#### [SECCIÓN DEL DOCUMENTO]
En realidad llegué a pensar de todo. Menos que se había abierto el cofre en la carretera y me estaban avisando.

martes, junio 07, 2005

Aquella noche

Tenía que suceder. Imaginaba que tarde o temprano llegaría el día. La noche, para ser más exactos. Una noche aún de primavera que por temperatura anticipaba el verano. Por tópico que parezca, las estrellas colgaban de la parez oscura del cielo que teníamos de fondo y bajaban hasta confundirse con las luces del valle que descansaba a nuestros pies. Osea, sí, una noche perfecta, preciosa noche aquella que decidimos cenar en una terraza a las afueras de nuestra ciudad.
Confundidos por el lugar y el ambiente pedimos un conejo al ajillo que no estaba a la altura de lo esperado pero que nos sirvió de sustento para las próxima horas.
Apenas permanecía una mesa de clientes remolones cuando nos marchamos. Un gato como la noche jugaba en el asiento de Mi Vespa a cazar los mosquitos que revoloteaban al calor de la farola. También nosotros jugamos con él mientras vestíamos cascos y guantes. A veces las manos que acariciaban su lomo negro salpicado de estrellas tropezaban con las de ella o las de ella con las mías y pasaban del pelo negro del animal a su blanca piel o a mis muñecas tostadas. Decidimos no volver a casa así que paseamos por las retorcidas carreteras que serpentean desde el valle al páramo sin girar apenas el acelerador.
No sería por la velocidad, quizá por el frío, el caso es que sus brazos rodearon mi cintura y los dedos escaparon traviesos hacia donde comienzan las piernas y su cabeza se inclinó cariñosa sobre mi hombro.
Cuando llegamos al alto decidí continuar por el borde de la meseta para disfrutar del paisaje de luciérnagas de tungsteno en los márgenes del río pero no había asfalto y tuve que tomar un camino. A esas horas sólo transitaban por allí los conejos que saltaban entre las retamas y los grillos que ponían la banda sonora.
Paré el motor. Nos bajamos de la moto, dejamos caer los cascos y comenzamos a besarnos. Pronto las manos se perdieron bajo las delicadas telas veraniegas que nos cubrían dibujando circulitos sobre la piel, que se erizaba por el roce de los dedos o por la brisa que también acariciaba. Sobró mi camiseta, que voló hasta encontrarse con los cascos, sobró su vestido que subió por su cintura hasta dejar la piel refulgiendo en la oscuridad, sobraron mis pantalones que a la altura del tobillo imitaron al fruto de las higueras cercanas y sobrarían aquí las palabras para el lector avezado pero debe terminarse lo que se comienza, por lo que seguiré ahora con el relato como seguimos con las caricias y los besos aquella noche.
Mi Vespa había quedado apoyada sobre el caballete central y este sobre el irregular firme del camino horadado por las rodadas que se formaron en la época de lluvias. Intercambiamos los puestos: me senté en la parte trasera y ella en el espacio que suelo ocupar yo pero con la espalda hacia el manillar. Era la primera vez que mis pies descalzos se apoyaban en la plataforma y mis manos, en vez del manillar dirigían sus caderas que golpeaban mi pelvis con más intensidad que la moto circulando por carreteras bacheadas. Con la agitación se tambaleaba Mi Vespa, la brisa se ceñía al cuerpo y refrescaba la cabeza que, aturdida con la excitación, los movimientos de la moto y el viento, se separó del resto del cuerpo y echó a volar sobre la vega.
En pocos minutos Mi Vespa realizó uno de los viajes más largos de su vida, nos llevó al más allá sin moverse del camino en menos tiempo del que tarda en calentarse el motor.
No nos vestimos. Quedamos desnudos abrazados sobre el asiento contemplando el negro horizonte salpicado de luces diminutas y los aviones que pasaban cada treinta segundos dibujando una línea horizontal tan perfecta como la unión del instante anterior.

#### [EJERCICIOS]
- A) Transcribe literalmente el pasaje del relato que comienza con "Tenía que suceder." y sigue hasta "las próxima horas.".
- B) Contesta estas preguntas según lo que dice el relato:
(i) ¿Qué plato pidieron para cenar en la terraza?
(ii) ¿A qué jugaba el gato en el asiento de Mi Vespa?
(iii) ¿Cada cuánto tiempo pasaban los aviones por el horizonte?

#### [EXTRACTOS DE DATOS]
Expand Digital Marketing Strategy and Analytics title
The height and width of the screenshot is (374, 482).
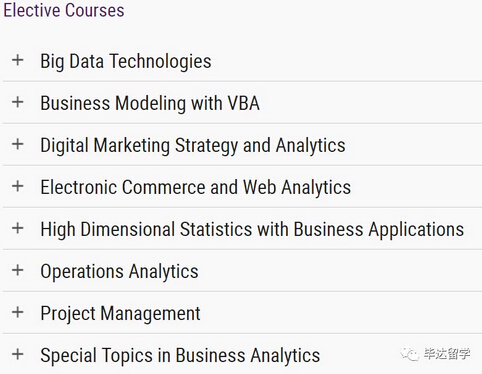click(x=193, y=146)
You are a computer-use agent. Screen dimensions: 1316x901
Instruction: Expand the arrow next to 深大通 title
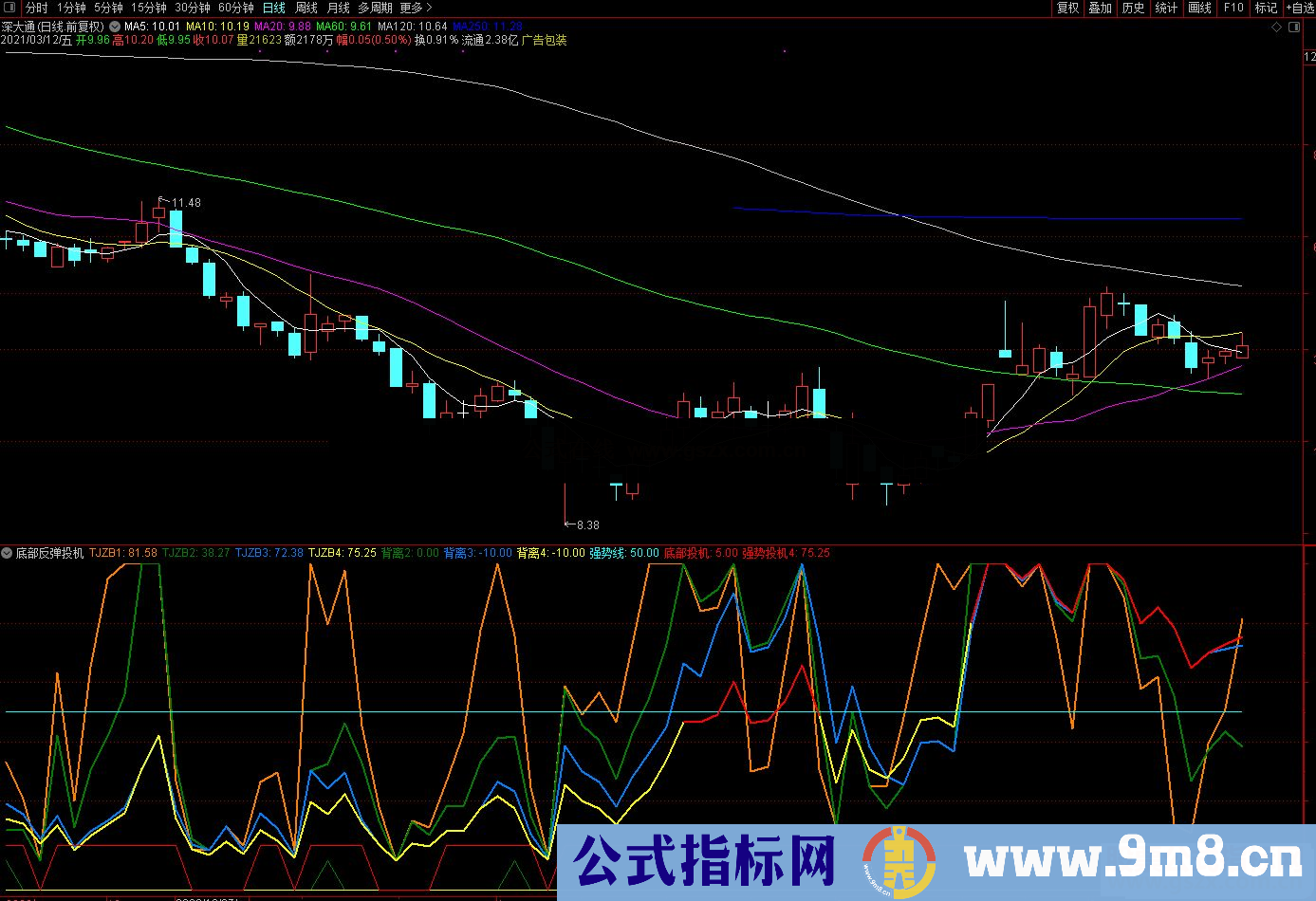116,28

#### [SOLUCIONES]
- A)
Tenía que suceder. Imaginaba que tarde o temprano llegaría el día. La noche, para ser más exactos. Una noche aún de primavera que por temperatura anticipaba el verano. Por tópico que parezca, las estrellas colgaban de la parez oscura del cielo que teníamos de fondo y bajaban hasta confundirse con las luces del valle que descansaba a nuestros pies. Osea, sí, una noche perfecta, preciosa noche aquella que decidimos cenar en una terraza a las afueras de nuestra ciudad.
Confundidos por el lugar y el ambiente pedimos un conejo al ajillo que no estaba a la altura de lo esperado pero que nos sirvió de sustento para las próxima horas.

- B)
(i) Un conejo al ajillo.
(ii) A cazar los mosquitos que revoloteaban al calor de la farola.
(iii) Cada treinta segundos.